The data, however, is unambiguous. A World Bank and Stanford University review examined 19 studies across Latin America, Africa, and Asia and found not a single instance of cash transfers leading to increased spending on alcohol or tobacco. Combined, the studies showed transfers were actually associated with reduced spending on these items.[3] In Lesotho, UCT recipients spent less on alcohol, while significantly increasing food expenditure.[4] And South African research found that the COVID-19 SRD grant increased the likelihood of active job-seeking by 25 percentage points among recipients.[5] People given cash use it as a stepping stone, not a hammock.

What People Actually Do With the Money

The pattern across the evidence base is consistent: people spend it on food, medicine, school fees, and productive assets. They invest in small businesses. They save. Their mental health improves alongside their material circumstances.

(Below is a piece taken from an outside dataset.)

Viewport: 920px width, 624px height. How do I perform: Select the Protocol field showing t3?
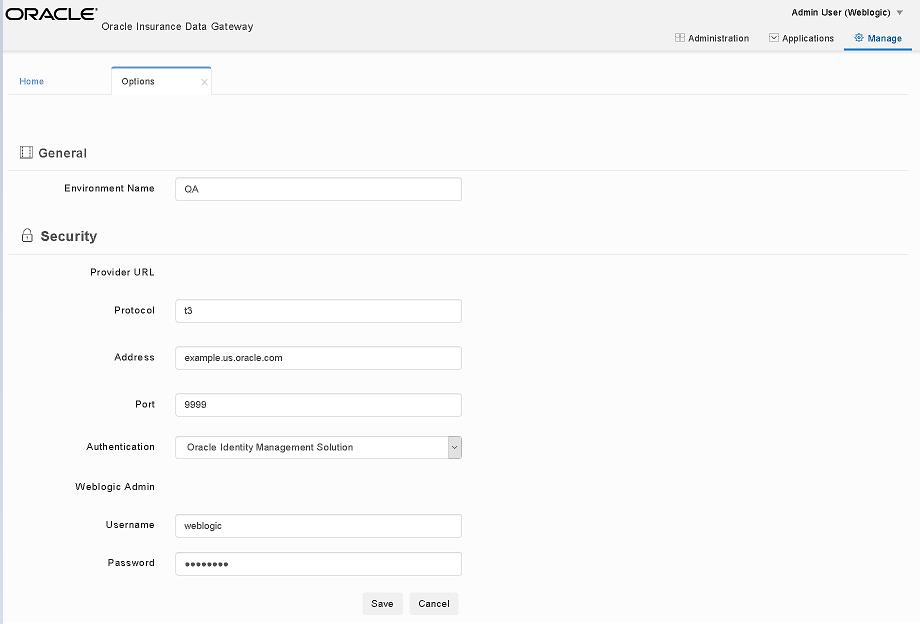click(x=318, y=311)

The benefits ripple outward too. A 2022 study in Econometrica tracked $1,000 transfers to over 10,500 households across 653 villages in Kenya. Every $1,000 transferred generated $2,500 in local economic activity, with 80% of spending staying in local markets and business revenue rising by 65%. Contrary to fears about inflation, average price increases were just 0.1%.[7] Cash doesn't just help poor families. It builds local economies.

South Africa's Own Story

South Africa is a leading case study in this research. The Child Support Grant (CSG), introduced in 1998, is the largest unconditional cash transfer programme on the African continent, today reaching many millions of children from poor households. Evidence accumulated over decades shows the CSG is associated with improved nutrition, health, and education outcomes. A UNICEF impact assessment found that adolescents who received the CSG in early childhood showed reduced teen pregnancy, fewer sexual partners, and reduced alcohol and drug use.[8] Research in BMC Public Health found it improved adult mental health by a measurable margin.[9] A study on educational outcomes found it improved reading and writing at both primary and secondary level, with spillover effects that also raised parental employment probabilities.[10]

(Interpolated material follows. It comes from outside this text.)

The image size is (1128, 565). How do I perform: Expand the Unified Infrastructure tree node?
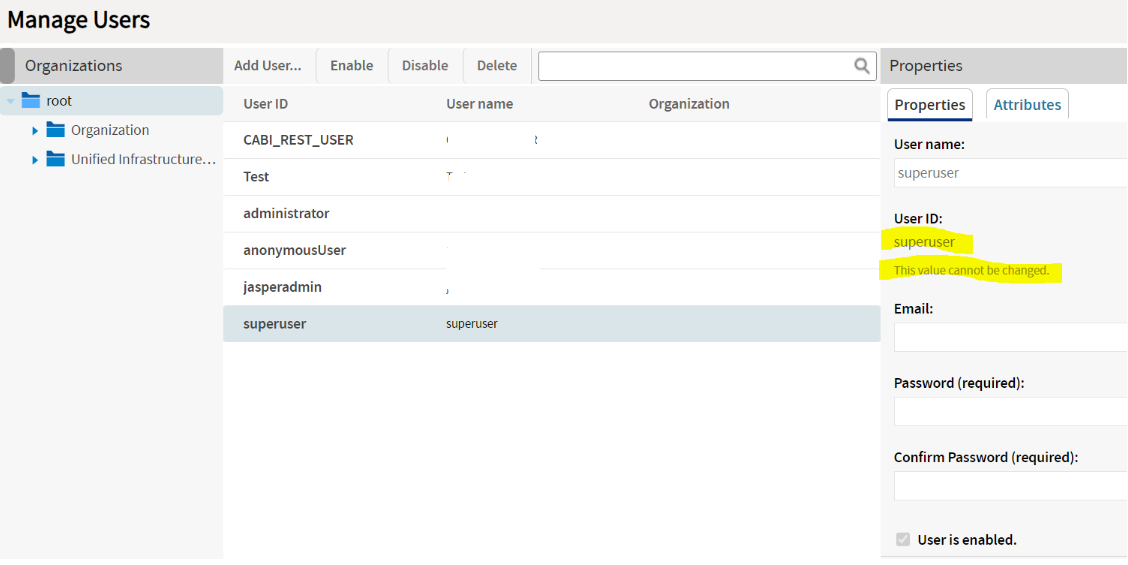tap(35, 159)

Nobel Prize-winning economist Esther Duflo used South Africa's Old Age Pension to show that when an elderly woman in a household received the grant, the nutrition of girls in the household improved significantly. Money in the hands of grandmothers was money that fed children.[11]

The Deeper Question

What all of this adds up to is a challenge to the assumptions that govern how we think about poverty. The fear that poor people will make bad choices if trusted with money is not supported by evidence. It is supported by a patronising, cultural instinct to treat poverty as a character flaw, and poor people as risks to be managed rather than agents to be trusted.

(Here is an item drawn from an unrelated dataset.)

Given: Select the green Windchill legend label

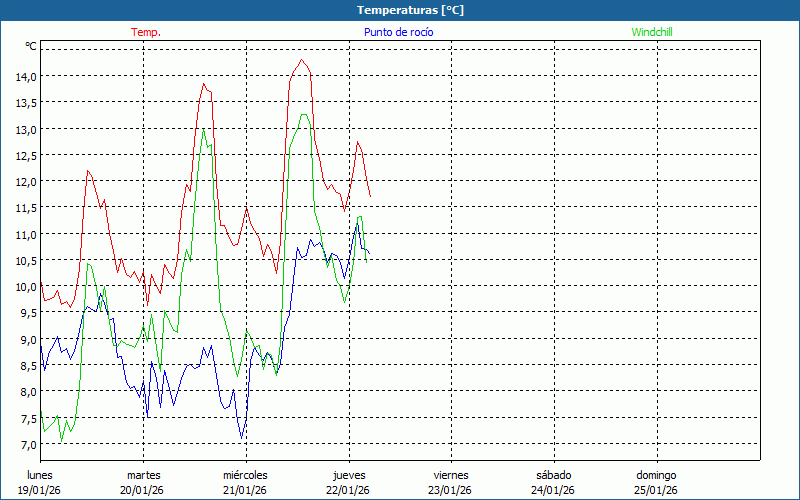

The science invites a different starting point: people in poverty know what they need. When given resources and dignity, they invest in their children, their health, their futures, and their communities. South Africa already has the architecture of a cash transfer system. The question is whether we have the political imagination to expand it, and to stop treating the people it serves as suspects rather than citizens.

References

  1. VoxDev. 2025. Meta-analysis of 115 UCT studies: https://voxdev.org/topic/social-protection/what-broad-lessons-have-we-learned-115-studies-unconditional-cash-transfers

  2. GiveDirectly Research Evidence: https://www.givedirectly.org/research-on-cash-transfers

  3. Evans & Popova. 2017. Cash Transfers and Temptation Goods. Economic Development and Cultural Change.: https://www.journals.uchicago.edu/doi/10.1086/689575

  4. Handa et al. 2018. Myth-Busting: Six Common Perceptions about UCTs in Africa.World Bank Research Observer: https://www.ifpri.org/blog/busting-six-common-myths-about-unconditional-cash-transfers-africa/

  5. University of Johannesburg CSDA. 2023. Social Grants, Livelihoods and Poverty in South Africa: https://www.uj.ac.za/wp-content/uploads/2023/02/csda-_-social-grants-livelihood-_-research-brief-_-a4-_-jan-2023_5-1.pdf

  6. Latif Jameel Poverty Action Lab (J-PAL). Giving Cash Simply Works: https://www.povertyactionlab.org/evidence-effect/unconditional-cash-transfers

  7. Egger et al. 2022. General Equilibrium Effects of Cash Transfers in Kenya. Econometrica: https://onlinelibrary.wiley.com/doi/full/10.3982/ECTA17945

  8. UNICEF. 2012. South African Child Support Grant Impact Assessment: https://www.unicef.org/southafrica/media/1121/file/ZAF-South-African-child-support-grant-impact-assessment-2012-summary.pdf

  9. Burns et al. 2020. The Effect of Cash Transfers on Mental Health: Evidence from South Africa. BMC Public Health: https://www.ncbi.nlm.nih.gov/pmc/articles/PMC7118950/

  10. D'Agostino et al. 2019. Long Run Educational and Spillover Effects of UCTs: Evidence from South Africa. Social Science & Medicine: https://www.sciencedirect.com/science/article/abs/pii/S1570677X18303575

  11. Duflo, E. 2003. Grandmothers and granddaughters: old-age pensions and intrahousehold allocation in South Africa. World Bank Economic Review, 17(1), pp. 1–25:  https://doi.org/10.1093/wber/lhg013.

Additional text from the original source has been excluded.